## SHORT TASK 1:
Reproduce the section of the passage about the Star Wars animated series starting at "Tartakovsky stated that" and ending at "U.S. dollar bill.".

## PASSAGE SHOWN:
::::
Tartakovsky stated that he deliberately animated C-3PO with moveable expressive eyes to pay homage to his animated appearances in the Star Wars Holiday Special and Droids. Additionally, the planet Nelvaan's name was a nod to Nelvana, the production company that produced all previous Star Wars animated series. In "Chapter 21", a Dulok appears, which is a species that was introduced in Ewoks. According to art director Paul Rudish, the Banking Clan planet of Muunilinst was designed to look like a U.S. dollar bill.

Although the show was largely animated in digital 2D, the motion of the spaceships was cel-shaded 3D animation.

== Voice cast ==
- Mat Lucas as Anakin Skywalker
  - Frankie Ryan Manriquez as young Anakin Skywalker
- James Arnold Taylor as Obi-Wan Kenobi and Agen Kolar; For his voice-portrayal as the former, Taylor used an impression, similar to that of Ewan McGregor's.
::::
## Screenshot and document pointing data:
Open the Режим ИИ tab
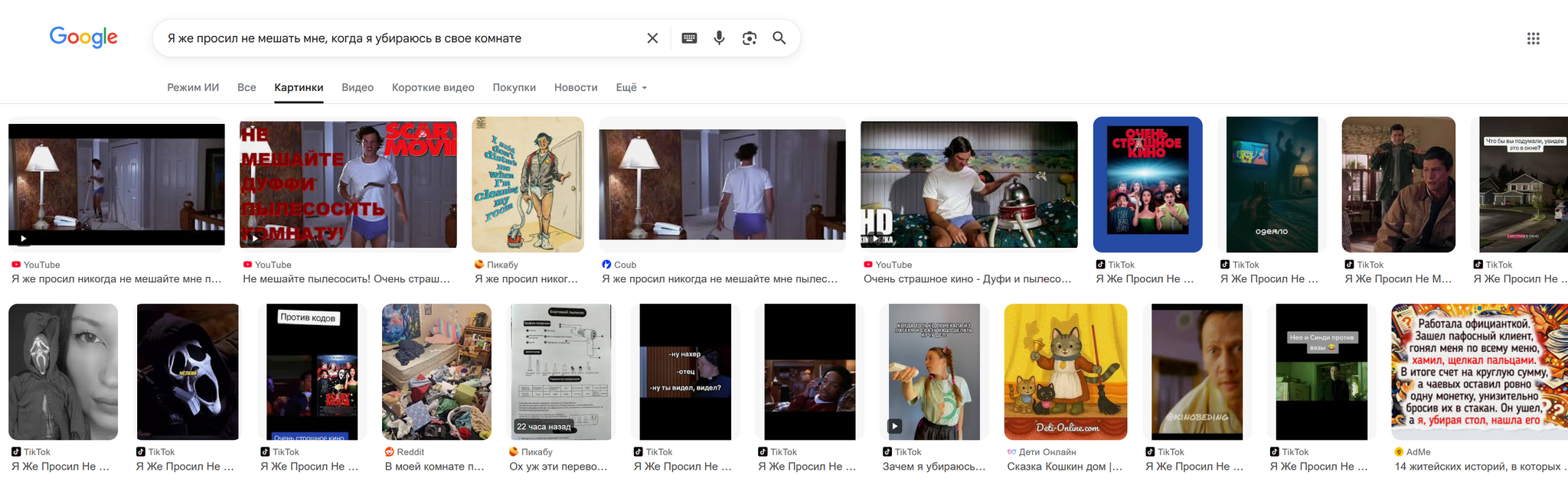The width and height of the screenshot is (1568, 485). [x=193, y=88]
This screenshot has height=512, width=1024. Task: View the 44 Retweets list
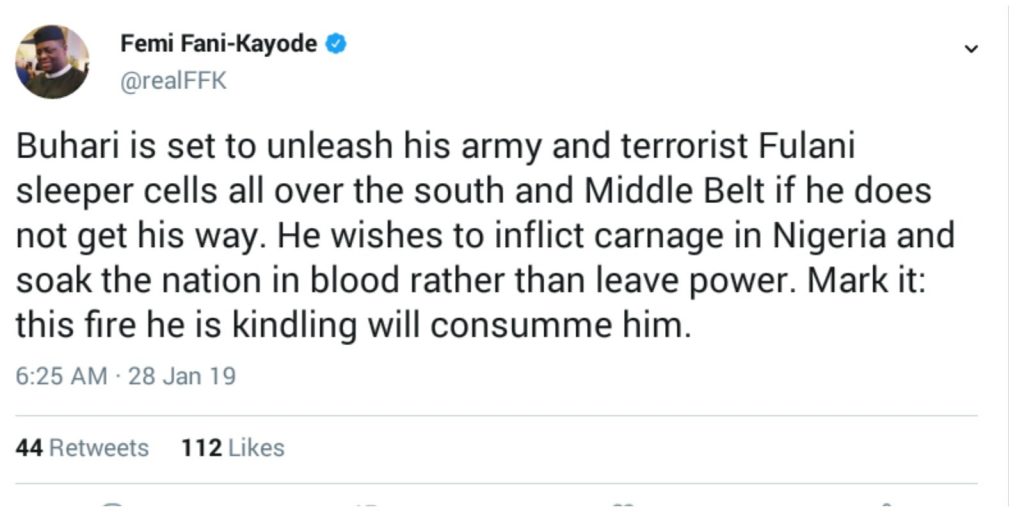pos(82,447)
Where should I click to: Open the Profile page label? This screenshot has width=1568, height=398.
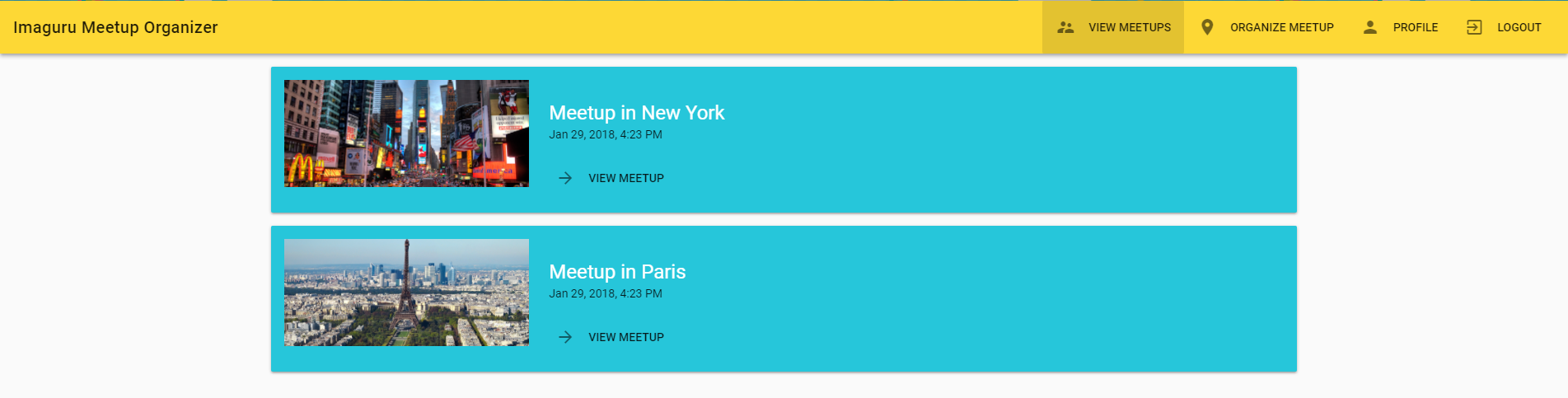[x=1415, y=27]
::::
## SHORT TASK 2:
Count the lines of the records that contain the string "This", treating uppercase and lowercase as different. Reply with the number alone.

## CORRECT OUTPUT 1:
Tartakovsky stated that he deliberately animated C-3PO with moveable expressive eyes to pay homage to his animated appearances in the Star Wars Holiday Special and Droids. Additionally, the planet Nelvaan's name was a nod to Nelvana, the production company that produced all previous Star Wars animated series. In "Chapter 21", a Dulok appears, which is a species that was introduced in Ewoks. According to art director Paul Rudish, the Banking Clan planet of Muunilinst was designed to look like a U.S. dollar bill.

## CORRECT OUTPUT 2:
2